*EJERCICIO*:
Reproduce sin cambios todo lo que va desde la línea que contiene "This screenshot has" hasta el final de los datos, con ambos extremos incluidos.

Registros de datos
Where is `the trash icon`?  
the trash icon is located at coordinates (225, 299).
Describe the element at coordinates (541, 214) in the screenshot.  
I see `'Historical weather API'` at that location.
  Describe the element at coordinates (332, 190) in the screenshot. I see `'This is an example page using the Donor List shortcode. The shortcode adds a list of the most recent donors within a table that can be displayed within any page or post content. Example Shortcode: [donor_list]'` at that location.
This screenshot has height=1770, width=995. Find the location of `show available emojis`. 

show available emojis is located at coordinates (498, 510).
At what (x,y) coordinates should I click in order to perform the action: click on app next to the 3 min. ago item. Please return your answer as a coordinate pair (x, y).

*RESPUESTA*:
This screenshot has height=1770, width=995. Find the location of `show available emojis`. 

show available emojis is located at coordinates (498, 510).
At what (x,y) coordinates should I click in order to perform the action: click on app next to the 3 min. ago item. Please return your answer as a coordinate pair (x, y).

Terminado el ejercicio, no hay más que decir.